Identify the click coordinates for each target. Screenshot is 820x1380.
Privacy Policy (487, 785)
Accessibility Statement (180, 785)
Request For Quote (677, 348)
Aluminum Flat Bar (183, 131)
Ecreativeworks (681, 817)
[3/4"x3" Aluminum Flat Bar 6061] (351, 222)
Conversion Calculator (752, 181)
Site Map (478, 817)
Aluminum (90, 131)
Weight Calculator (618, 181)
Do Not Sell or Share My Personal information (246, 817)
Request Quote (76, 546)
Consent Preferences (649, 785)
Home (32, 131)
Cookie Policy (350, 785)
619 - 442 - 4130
* * *
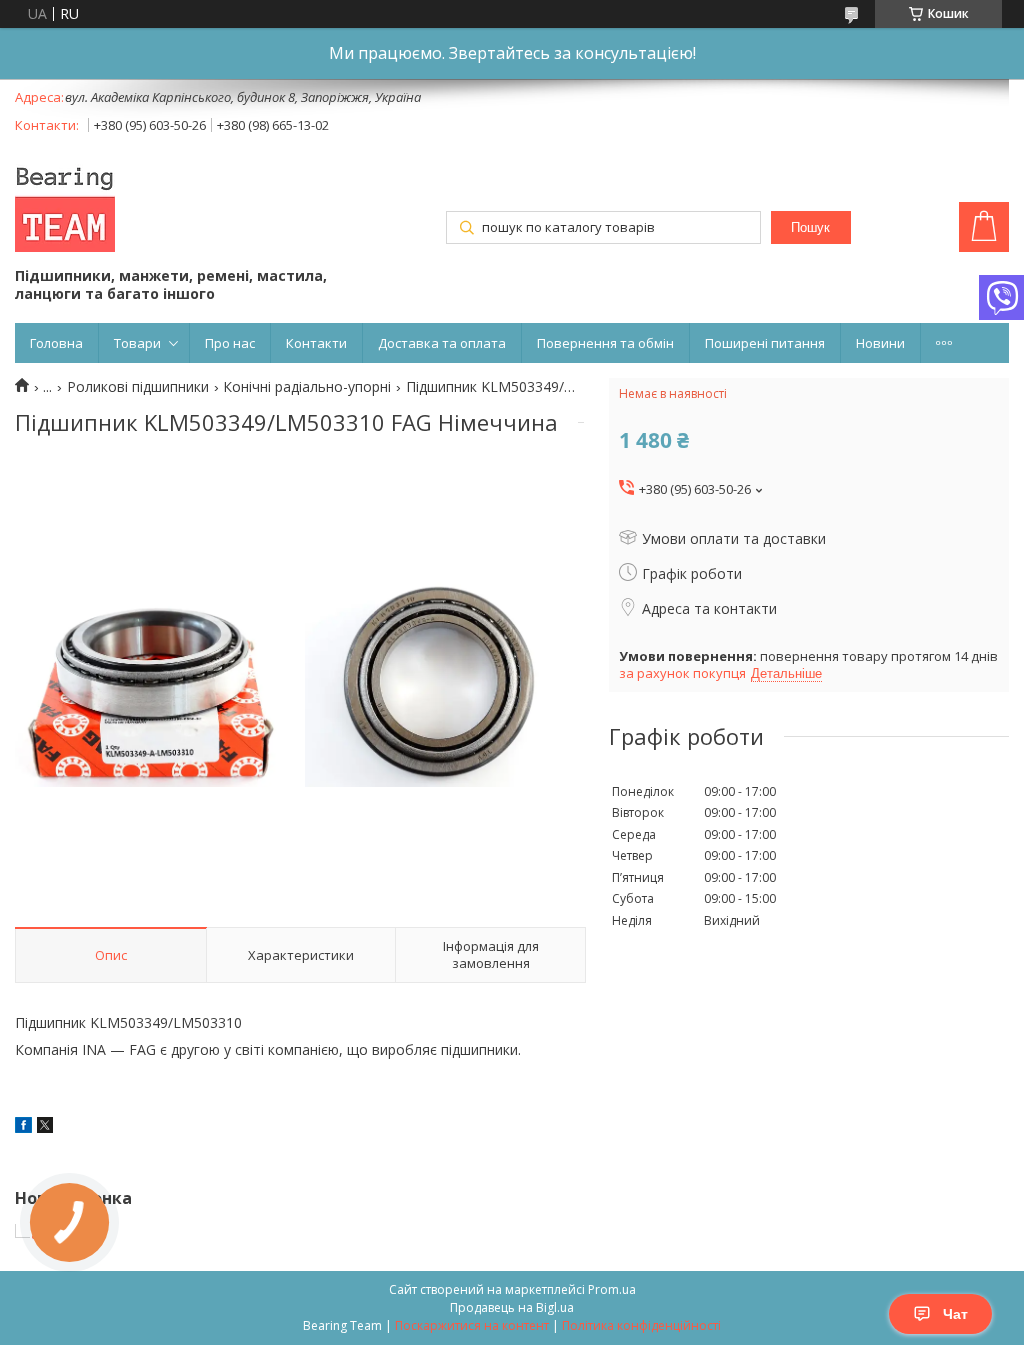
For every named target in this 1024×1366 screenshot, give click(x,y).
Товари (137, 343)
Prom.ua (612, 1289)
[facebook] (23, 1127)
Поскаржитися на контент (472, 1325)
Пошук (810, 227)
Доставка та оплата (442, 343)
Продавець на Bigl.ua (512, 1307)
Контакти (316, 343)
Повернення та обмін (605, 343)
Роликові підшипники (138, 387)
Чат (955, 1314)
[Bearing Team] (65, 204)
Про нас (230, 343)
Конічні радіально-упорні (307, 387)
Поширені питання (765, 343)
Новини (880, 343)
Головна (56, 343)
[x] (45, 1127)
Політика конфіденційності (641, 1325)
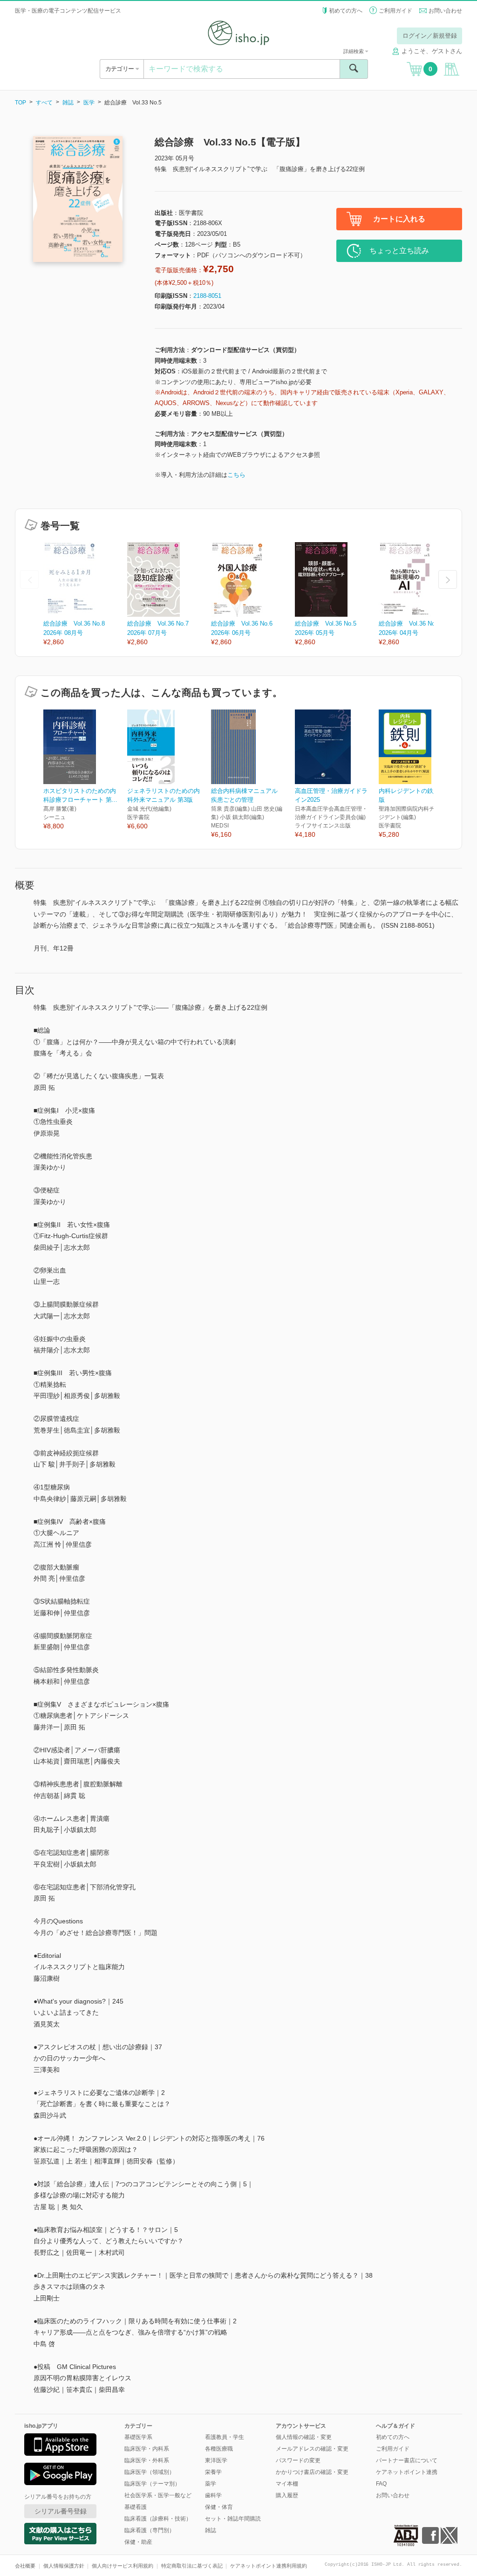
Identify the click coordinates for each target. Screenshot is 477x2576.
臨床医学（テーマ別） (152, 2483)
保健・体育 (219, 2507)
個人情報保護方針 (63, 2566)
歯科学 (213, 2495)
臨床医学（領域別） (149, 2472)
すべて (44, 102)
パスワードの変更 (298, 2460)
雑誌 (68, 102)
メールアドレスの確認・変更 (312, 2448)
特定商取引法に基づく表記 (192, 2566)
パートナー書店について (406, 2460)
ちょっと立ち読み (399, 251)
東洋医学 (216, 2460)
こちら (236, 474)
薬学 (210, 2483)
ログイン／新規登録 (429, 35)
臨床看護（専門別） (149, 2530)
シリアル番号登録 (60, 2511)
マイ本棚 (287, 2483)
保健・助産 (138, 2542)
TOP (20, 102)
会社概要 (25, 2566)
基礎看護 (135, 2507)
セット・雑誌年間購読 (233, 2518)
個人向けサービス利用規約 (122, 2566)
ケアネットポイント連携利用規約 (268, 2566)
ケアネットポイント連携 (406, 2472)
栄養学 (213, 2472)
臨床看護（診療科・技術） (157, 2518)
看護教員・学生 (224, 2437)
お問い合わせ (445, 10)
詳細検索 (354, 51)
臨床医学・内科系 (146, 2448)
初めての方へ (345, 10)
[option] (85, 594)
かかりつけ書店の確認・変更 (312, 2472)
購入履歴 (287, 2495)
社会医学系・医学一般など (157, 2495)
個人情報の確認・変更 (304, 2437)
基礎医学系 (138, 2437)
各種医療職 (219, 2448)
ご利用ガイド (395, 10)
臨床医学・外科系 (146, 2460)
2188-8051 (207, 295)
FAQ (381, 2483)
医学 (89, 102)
* * *
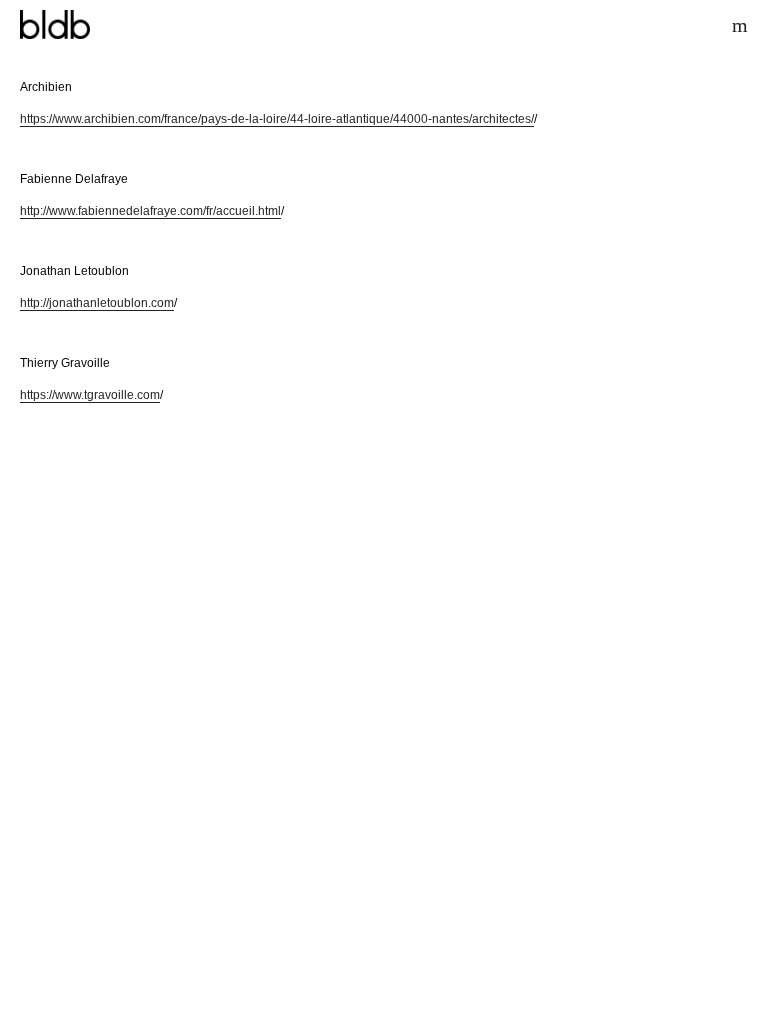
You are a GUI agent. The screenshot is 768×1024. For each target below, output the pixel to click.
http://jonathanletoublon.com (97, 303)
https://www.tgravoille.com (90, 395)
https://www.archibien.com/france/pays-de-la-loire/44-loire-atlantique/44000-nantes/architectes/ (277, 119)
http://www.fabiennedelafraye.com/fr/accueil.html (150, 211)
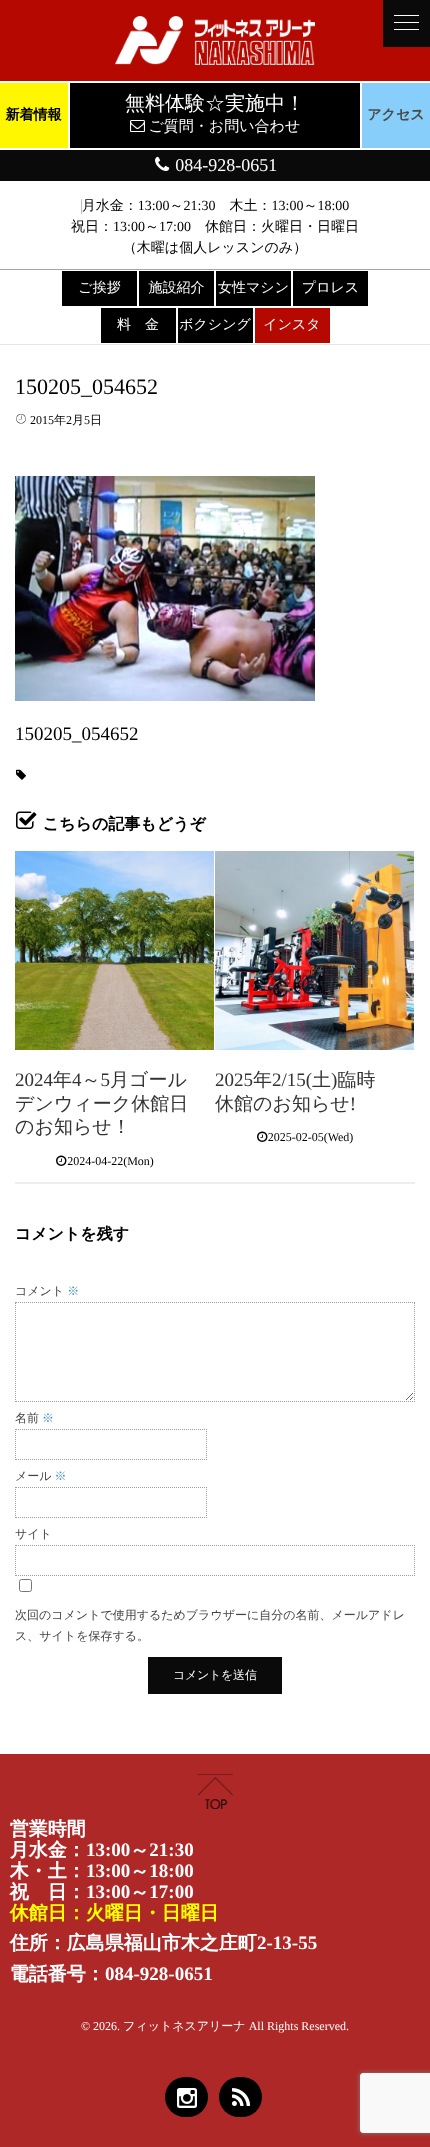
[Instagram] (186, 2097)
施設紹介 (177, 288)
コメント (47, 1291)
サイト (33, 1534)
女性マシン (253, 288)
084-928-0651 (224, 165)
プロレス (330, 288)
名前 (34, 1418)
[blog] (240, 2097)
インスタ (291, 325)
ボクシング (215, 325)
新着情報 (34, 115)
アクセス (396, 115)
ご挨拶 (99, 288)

— PROBLEM —
From the listing above, please give again the lines that begin with the line holding "Пошук (810, 227)" and go on through the line holding "保健・体育 (219, 2507)", exactly, both ends included, minus any picture.

— TASK OUTPUT —
Пошук (810, 227)
Доставка та оплата (442, 343)
Продавець на Bigl.ua (512, 1307)
Контакти (316, 343)
Повернення та обмін (605, 343)
Роликові підшипники (138, 387)
Чат (955, 1314)
[Bearing Team] (65, 204)
Про нас (230, 343)
Конічні радіально-упорні (307, 387)
Поширені питання (765, 343)
Новини (880, 343)
Головна (56, 343)
[x] (45, 1127)
Політика конфіденційності (641, 1325)
Identify the click coordinates for each target. Screenshot is 477x2576.
臨床医学（テーマ別） (152, 2483)
保健・体育 (219, 2507)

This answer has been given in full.